View Full Version : Listening to Madness Why some mentally ill patients are rejecting their medication
truethat
4th May 2009, 04:00 PM
http://www.newsweek.com/id/195694
We don't want to be normal," Will Hall tells me. The 43-year-old has been diagnosed as schizophrenic, and doctors have prescribed antipsychotic medication for him. But Hall would rather value his mentally extreme states than try to suppress them, so he doesn't take his meds. Instead, he practices yoga and avoids coffee and sugar. He is delicate and thin, with dark plum polish on his fingernails and black fashion sneakers on his feet, his half Native American ancestry evident in his dark hair and dark eyes. Cultivated and charismatic, he is also unusually energetic, so much so that he seems to be vibrating even when sitting still.

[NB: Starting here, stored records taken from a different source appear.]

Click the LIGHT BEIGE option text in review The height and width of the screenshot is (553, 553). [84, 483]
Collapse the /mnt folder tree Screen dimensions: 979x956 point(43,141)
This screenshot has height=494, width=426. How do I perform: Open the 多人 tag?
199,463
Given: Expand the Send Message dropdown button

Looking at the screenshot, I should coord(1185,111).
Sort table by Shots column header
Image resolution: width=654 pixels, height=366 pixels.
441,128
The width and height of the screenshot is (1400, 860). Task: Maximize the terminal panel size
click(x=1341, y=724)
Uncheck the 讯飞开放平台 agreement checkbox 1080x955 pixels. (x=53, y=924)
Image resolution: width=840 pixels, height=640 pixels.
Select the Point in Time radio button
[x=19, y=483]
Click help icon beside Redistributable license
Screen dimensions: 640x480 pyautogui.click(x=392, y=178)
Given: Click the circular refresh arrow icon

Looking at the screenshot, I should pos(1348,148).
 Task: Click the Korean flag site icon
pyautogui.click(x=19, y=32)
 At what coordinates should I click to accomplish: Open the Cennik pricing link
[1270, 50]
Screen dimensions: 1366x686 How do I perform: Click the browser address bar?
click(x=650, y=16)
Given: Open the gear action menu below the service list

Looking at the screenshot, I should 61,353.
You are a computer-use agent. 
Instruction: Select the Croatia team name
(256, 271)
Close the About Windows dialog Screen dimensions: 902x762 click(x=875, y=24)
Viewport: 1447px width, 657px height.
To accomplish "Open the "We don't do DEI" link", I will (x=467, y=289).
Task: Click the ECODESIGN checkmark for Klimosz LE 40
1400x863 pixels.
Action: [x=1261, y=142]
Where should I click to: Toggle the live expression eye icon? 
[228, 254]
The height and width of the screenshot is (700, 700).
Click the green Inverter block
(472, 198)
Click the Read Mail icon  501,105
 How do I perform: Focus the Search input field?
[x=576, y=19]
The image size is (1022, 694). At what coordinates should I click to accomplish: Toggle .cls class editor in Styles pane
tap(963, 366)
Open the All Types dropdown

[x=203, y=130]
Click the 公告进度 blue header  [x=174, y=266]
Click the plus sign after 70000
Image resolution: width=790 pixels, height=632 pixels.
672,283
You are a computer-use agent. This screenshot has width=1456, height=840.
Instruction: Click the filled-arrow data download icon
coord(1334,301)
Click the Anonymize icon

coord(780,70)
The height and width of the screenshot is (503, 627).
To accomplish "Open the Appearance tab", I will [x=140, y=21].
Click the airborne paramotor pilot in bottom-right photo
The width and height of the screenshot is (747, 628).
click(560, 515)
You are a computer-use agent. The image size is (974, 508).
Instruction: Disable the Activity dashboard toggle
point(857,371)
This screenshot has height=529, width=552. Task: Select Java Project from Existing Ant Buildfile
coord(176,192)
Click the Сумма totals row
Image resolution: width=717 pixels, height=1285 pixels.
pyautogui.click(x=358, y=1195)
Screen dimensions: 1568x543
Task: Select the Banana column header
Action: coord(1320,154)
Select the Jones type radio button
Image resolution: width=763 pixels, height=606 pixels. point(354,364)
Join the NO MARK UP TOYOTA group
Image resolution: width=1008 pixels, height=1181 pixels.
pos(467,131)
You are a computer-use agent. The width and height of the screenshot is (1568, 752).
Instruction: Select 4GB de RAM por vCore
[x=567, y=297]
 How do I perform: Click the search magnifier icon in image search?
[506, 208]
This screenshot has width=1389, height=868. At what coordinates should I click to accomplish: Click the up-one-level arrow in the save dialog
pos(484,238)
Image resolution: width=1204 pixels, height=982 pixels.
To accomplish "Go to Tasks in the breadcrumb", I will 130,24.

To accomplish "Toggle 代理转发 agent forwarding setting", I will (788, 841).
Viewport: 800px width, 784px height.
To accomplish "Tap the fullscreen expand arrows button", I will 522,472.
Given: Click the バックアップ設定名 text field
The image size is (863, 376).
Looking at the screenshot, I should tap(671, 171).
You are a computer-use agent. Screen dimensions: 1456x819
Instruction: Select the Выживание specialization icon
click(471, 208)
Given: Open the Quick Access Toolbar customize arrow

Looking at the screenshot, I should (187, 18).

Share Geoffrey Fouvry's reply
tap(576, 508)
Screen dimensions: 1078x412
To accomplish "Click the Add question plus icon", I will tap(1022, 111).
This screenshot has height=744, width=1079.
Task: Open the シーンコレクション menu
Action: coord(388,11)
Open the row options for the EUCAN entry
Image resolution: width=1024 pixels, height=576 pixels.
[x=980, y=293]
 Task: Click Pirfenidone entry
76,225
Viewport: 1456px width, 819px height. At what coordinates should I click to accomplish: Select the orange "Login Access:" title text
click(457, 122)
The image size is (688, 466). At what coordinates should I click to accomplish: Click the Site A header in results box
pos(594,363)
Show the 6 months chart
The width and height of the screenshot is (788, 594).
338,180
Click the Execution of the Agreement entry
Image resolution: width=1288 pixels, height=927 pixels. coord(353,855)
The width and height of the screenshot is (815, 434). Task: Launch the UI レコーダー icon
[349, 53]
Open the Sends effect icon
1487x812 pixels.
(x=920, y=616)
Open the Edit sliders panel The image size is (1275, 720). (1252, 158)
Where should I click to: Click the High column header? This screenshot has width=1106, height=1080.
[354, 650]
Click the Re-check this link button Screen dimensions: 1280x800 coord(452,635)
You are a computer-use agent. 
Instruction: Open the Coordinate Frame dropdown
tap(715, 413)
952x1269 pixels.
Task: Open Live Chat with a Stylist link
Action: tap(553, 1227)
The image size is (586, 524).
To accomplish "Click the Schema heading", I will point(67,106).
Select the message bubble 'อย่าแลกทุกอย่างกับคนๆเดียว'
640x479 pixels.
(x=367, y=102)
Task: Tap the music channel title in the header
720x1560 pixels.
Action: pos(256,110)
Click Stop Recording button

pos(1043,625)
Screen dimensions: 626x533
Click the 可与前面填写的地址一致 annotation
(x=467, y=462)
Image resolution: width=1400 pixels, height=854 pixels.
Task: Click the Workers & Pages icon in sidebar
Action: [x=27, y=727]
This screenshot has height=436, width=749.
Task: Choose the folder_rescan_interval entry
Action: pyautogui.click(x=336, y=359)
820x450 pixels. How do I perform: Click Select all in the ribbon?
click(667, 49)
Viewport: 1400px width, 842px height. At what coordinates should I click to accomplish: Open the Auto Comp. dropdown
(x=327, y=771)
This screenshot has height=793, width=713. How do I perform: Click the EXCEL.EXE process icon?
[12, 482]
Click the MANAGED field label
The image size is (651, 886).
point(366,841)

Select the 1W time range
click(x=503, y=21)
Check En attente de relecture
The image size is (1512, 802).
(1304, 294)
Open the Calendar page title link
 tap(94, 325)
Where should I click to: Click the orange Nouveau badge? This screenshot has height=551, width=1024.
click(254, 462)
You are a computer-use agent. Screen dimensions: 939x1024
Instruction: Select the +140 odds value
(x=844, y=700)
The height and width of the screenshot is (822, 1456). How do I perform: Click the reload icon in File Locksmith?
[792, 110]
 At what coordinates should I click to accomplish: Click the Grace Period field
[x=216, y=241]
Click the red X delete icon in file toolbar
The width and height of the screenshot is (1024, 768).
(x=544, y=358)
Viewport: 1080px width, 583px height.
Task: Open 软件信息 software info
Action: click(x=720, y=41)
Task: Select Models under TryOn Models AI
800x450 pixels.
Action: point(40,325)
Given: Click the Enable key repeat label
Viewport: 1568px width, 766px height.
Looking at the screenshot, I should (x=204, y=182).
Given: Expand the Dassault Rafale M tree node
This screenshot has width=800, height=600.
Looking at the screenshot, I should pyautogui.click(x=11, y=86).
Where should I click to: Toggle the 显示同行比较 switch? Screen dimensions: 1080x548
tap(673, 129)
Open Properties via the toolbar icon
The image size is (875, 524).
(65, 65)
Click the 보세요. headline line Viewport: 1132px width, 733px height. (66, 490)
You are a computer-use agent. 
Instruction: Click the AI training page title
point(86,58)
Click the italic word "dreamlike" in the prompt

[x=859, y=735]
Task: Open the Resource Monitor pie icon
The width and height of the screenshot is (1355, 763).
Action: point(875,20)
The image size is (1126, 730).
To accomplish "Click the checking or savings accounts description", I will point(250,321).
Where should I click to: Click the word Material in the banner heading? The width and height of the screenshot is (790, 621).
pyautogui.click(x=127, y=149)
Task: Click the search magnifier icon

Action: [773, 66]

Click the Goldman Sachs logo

I'd like to see this discussed. I'm not sure how I feel about this one.
Zygar
4th May 2009, 04:15 PM
The link appears to go to the wrong article.
Zygar
4th May 2009, 04:23 PM
Having found and read the article, I can see nothing specifically wrong with what they are doing. Their mental state isn't one which is leading to the harm of others, and they are functional in society.
Being both functional and mentally ill is really pretty remarkable, and I think they are to be commended.
drkitten
4th May 2009, 04:27 PM
The link appears to go to the wrong article.
Try http://www.newsweek.com/id/195694
As far as the argument goes, I can definitely see someone objecting to the way drugs make them feel. My father was on antidepressants for about a month and found he couldn't do his job; he would literally sit in his office and stare at the walls. If you've ever seen A Beautiful Mind you've seen that effect at work. John Nash's "professional skill" was seeing patterns, and his particular insanity was that he saw patterns that weren't there. But the drugs that they had him on kept him from seeing patterns at all, to the point where he lost most of his mathematical insights (and, frankly, most of what made him him).
truethat
4th May 2009, 04:40 PM
Sorry about the wrong link. Yes I wonder about this as well. What is "normal." If you think about most advanced minds in the world they are likely to be considered "insane" by normal standards.
Drudgewire
4th May 2009, 04:49 PM
Listening to Madness
doiaKo_AjY4
Someone had to do it. vhttp://www.lethalwrestling.com/upload/shobon.gifv
drkitten
4th May 2009, 05:18 PM
Sorry about the wrong link. Yes I wonder about this as well. What is "normal." If you think about most advanced minds in the world they are likely to be considered "insane" by normal standards.
That's a common misconception, yes.
"Insane" actually has a fairly stringent definition; to be clinically insane, your mental state needs to cause the patient serious distress, enough to prevent him or her from leading a normal life. From the DSM-IV, "In DSM-IV, each of the mental disorders is conceptualized as a clinically significant behavioral or psychological syndrome or pattern that occurs in an individual and that is associated with present distress (e.g., a painful symptom) or disability (i.e., impairment in one or more important areas of functioning) or with a significantly increased risk of suffering death, pain, disability, or an important loss of freedom."
Merely being "wierd" shouldn't make the cut and rarely does unless it actively messes up your life.
Very few "advanced minds" suffer from this. One reason for this is that most "advanced minds" (e.g., Kurt Godel, Albert Einstein) are pretty good at problem solving and will put themselves in a situation where their quirks and foibles neither cause distress nor disability. Those who don't (e.g. John Nash) tend to display clinical manifestations.